A ce mot elle fondit en larmes, repoussa doucement son fils qui, par une sorte d'intuition, devina que sa mère voulait être seule, et il emmena Marie à moitié endormi. Puis, une heure après, quand son frère fut couché, Louis revint à pas discrets vers le pavillon où était sa mère. Il entendit alors ces mots prononcés par une voix délicieuse à son cœur:—Viens, Louis?
L'enfant se jeta dans les bras de sa mère, et ils s'embrassèrent presque convulsivement.
—Ma chérie, dit-il enfin, car il lui donnait souvent ce nom, trouvant même les mots de l'amour trop faibles pour exprimer ses sentiments; ma chérie, pourquoi crains-tu donc de mourir?
—Je suis malade, pauvre ange aimé, chaque jour mes forces se perdent, et mon mal est sans remède: je le sais.
—Quel est donc votre mal?
—Je dois l'oublier; et toi, tu ne dois jamais savoir la cause de ma mort.

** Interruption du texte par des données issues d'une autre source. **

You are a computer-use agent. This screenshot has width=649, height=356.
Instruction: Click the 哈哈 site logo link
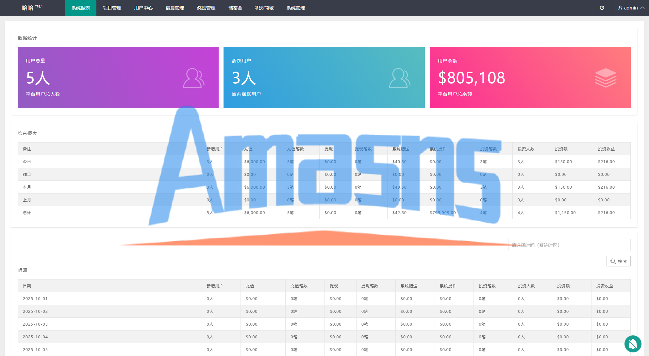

L'enfant resta silencieux pendant un moment, jetant à la dérobée des regards sur sa mère, qui, les yeux levés au ciel, en contemplait les nuages. Moment de douce mélancolie! Louis ne croyait pas à la mort prochaine de sa mère, mais il en ressentait les chagrins sans les deviner. Il respecta cette longue rêverie. Moins jeune, il aurait lu sur ce visage sublime quelques pensées de repentir mêlées à des souvenirs heureux, toute une vie de femme: une enfance insouciante, un mariage froid, une passion terrible, des fleurs nées dans un orage, abîmées par la foudre, dans un gouffre d'où rien ne saurait revenir.
—Ma mère aimée, dit enfin Louis, pourquoi me cachez-vous vos souffrances?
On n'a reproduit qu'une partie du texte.